Troubleshooting errors

Identify which handles have reported mismatched numbers for master files – look in the directory and compare to the bundle in dspace to see what is missing. Create a new mapfile for the missing tiffs and send to programmer for ingest.

 

 

Example: Results from Curation Task:

 

Notice

The task, file counts was completed with the status: Success.

 

  • Results:

  • 1911/37604 2

  • 1911/37438 3

  • 1911/37780 1

  • 1911/37779 1

  • 1911/36097 1

  • 1911/37932 20

  • 1911/37447 1

  • 1911/37321 1

  • 1911/37814 1

  • 1911/37645 16

 

 

total count = 47 files

tip: can copy / past above data to excel and use “text to data” to parse out handle (item identifier) from count.

 

 

Delete Masters from Fonlibstor 

The final step is to delete master files (and the Project Folder if this ingest was one time upload). This is an important step as it frees up needed space on project server for processing new collections.  

 

Manual ingests (individual file, GUI interface)

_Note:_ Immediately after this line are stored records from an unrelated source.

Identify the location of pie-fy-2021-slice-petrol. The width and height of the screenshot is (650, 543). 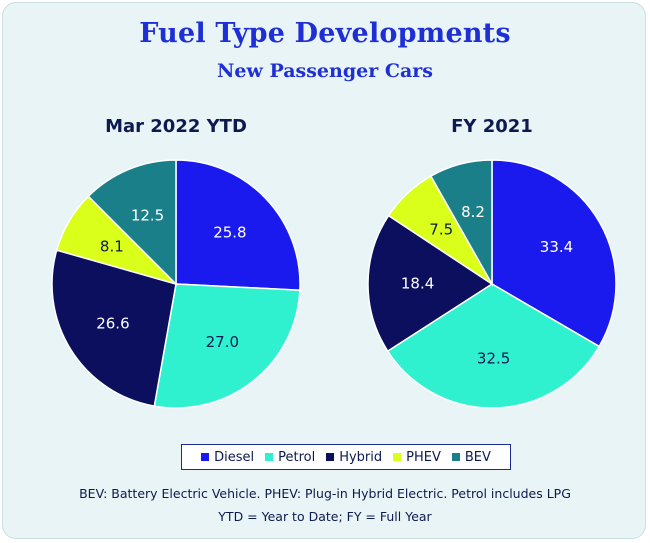
(494, 346).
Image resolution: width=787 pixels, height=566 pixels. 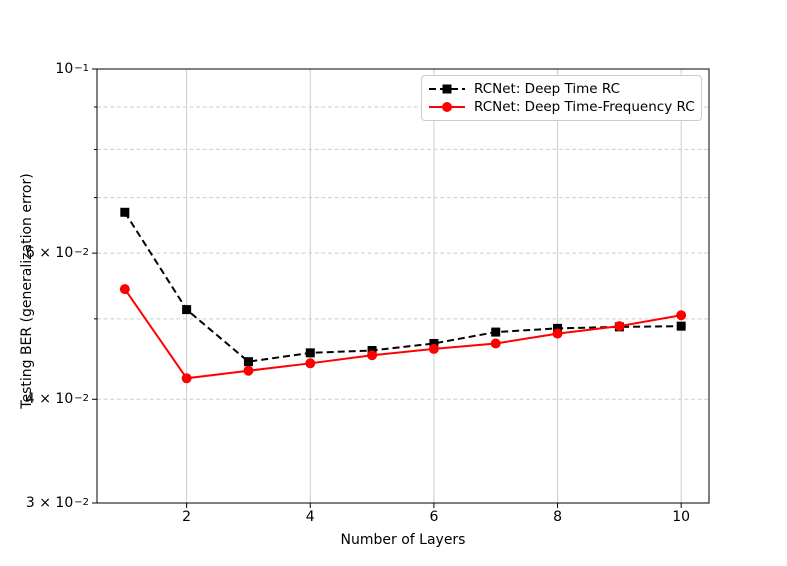 What do you see at coordinates (27, 291) in the screenshot?
I see `y-axis-title: Testing BER (generalization error)` at bounding box center [27, 291].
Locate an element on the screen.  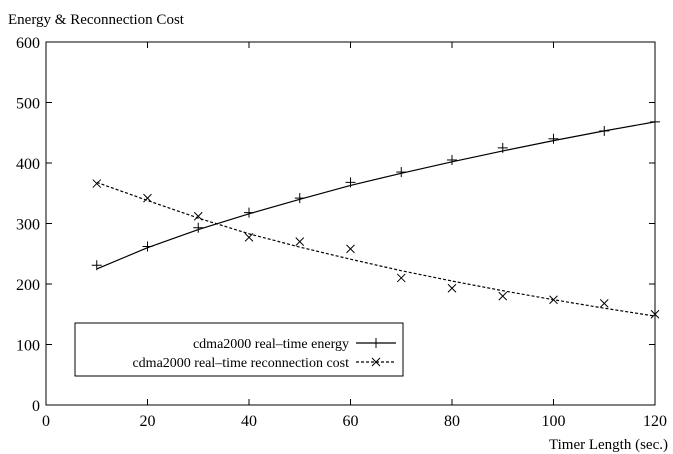
y-tick-label: 500 is located at coordinates (28, 104).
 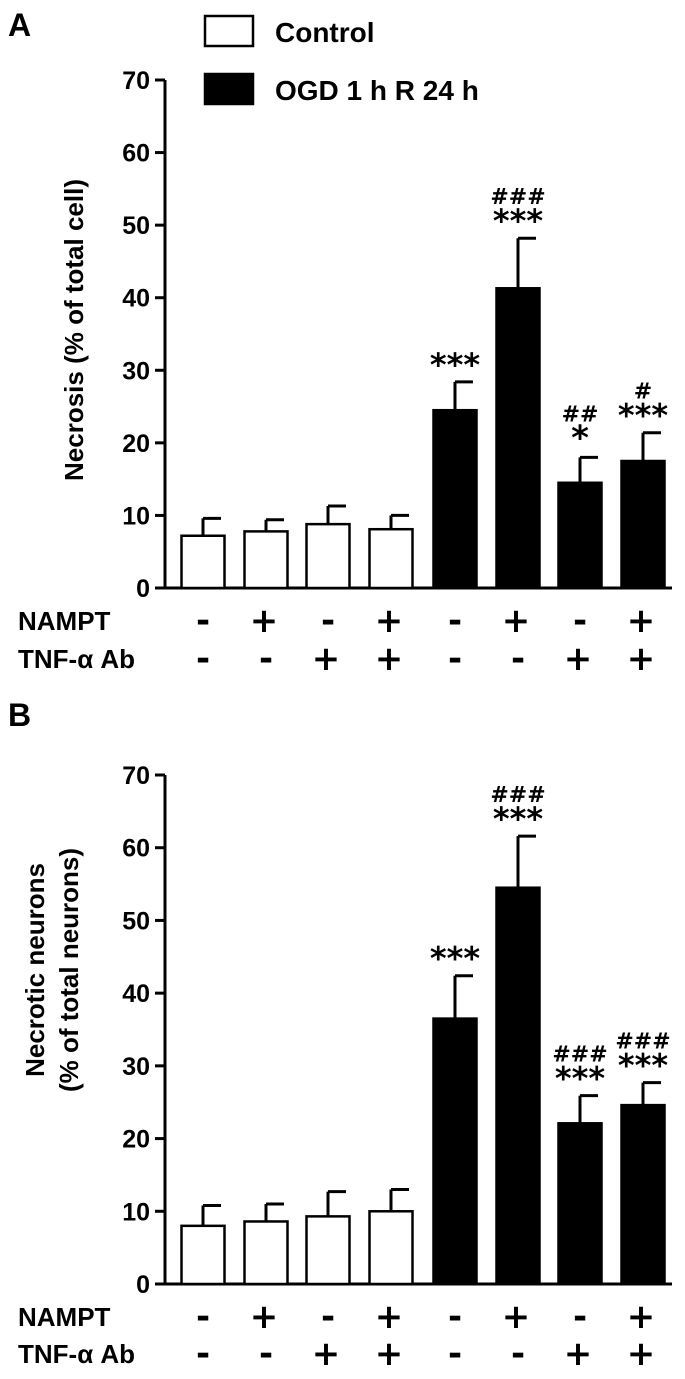 What do you see at coordinates (377, 90) in the screenshot?
I see `legend-label-ogd: OGD 1 h R 24 h` at bounding box center [377, 90].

Suitable for single file upload or when there is a very small number of master files to be added.

 

  1. Log into DSpace (must have collection admin privileges)

  2. Navigate to item

  3. Under “Context”, select “Edit item”

  4. At the Edit Item Screen, select “Item bitstreams”

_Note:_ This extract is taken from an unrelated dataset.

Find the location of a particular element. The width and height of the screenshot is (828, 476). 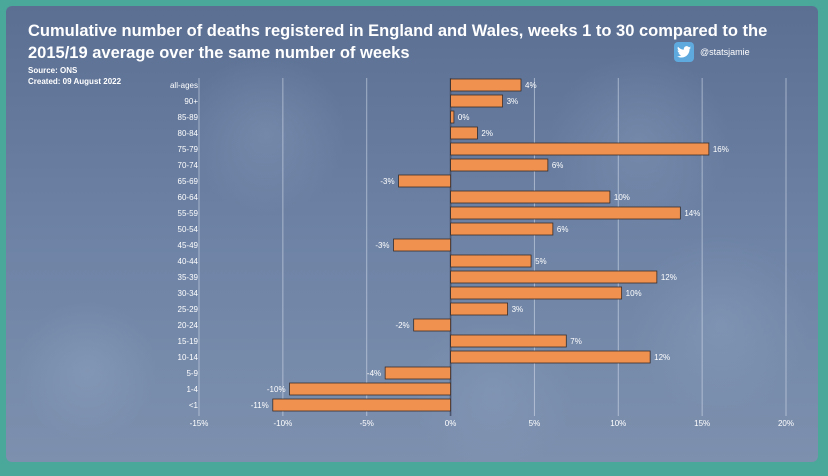

category-label: 10-14 is located at coordinates (188, 358).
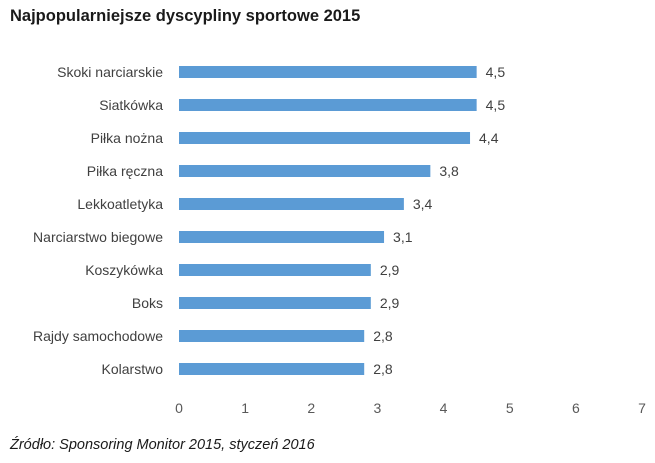  What do you see at coordinates (124, 270) in the screenshot?
I see `category-label: Koszykówka` at bounding box center [124, 270].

  5. Select “upload a new bitstream” (located at bottom of list)

  6. In the “Upload a new bitstream” screen

    1. change Bundle type to Masters

    2. browse to add file (see recommended file types above)

    3. Press Upload button

  7. Should receive notice on screen “The new bitstream was successfully uploaded.” and file will appear under the Bundle: MASTER group in the Bitstream window.

  8. Delete Master files from Fonlibstor